Records taken from a collection
+ + + + + + +

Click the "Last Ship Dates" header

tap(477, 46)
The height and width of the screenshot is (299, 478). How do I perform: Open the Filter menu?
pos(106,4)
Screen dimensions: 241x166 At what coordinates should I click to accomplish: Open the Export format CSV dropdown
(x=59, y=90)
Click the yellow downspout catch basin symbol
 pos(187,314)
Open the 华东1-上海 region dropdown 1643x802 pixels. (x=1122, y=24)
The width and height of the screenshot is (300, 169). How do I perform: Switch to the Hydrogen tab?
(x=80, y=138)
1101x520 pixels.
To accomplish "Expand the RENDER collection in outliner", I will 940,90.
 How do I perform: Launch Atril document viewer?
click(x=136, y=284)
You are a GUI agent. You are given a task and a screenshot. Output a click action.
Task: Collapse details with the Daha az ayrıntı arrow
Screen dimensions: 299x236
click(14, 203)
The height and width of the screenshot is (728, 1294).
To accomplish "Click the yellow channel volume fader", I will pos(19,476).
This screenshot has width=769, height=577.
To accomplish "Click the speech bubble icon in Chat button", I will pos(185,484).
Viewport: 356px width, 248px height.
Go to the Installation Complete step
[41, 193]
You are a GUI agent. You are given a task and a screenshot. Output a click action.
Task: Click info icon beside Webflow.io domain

+ + + + + + +

▶ _DIRECTIONS FOR THIS TASK_
Which lines of the material above contain the string "width"? Gather every one of them in full, treating uppercase and lowercase as different.

▶ _EXERCISE RESPONSE_
The height and width of the screenshot is (299, 478). How do I perform: Open the Filter menu?
The width and height of the screenshot is (300, 169). How do I perform: Switch to the Hydrogen tab?
The height and width of the screenshot is (728, 1294).
This screenshot has width=769, height=577.
Viewport: 356px width, 248px height.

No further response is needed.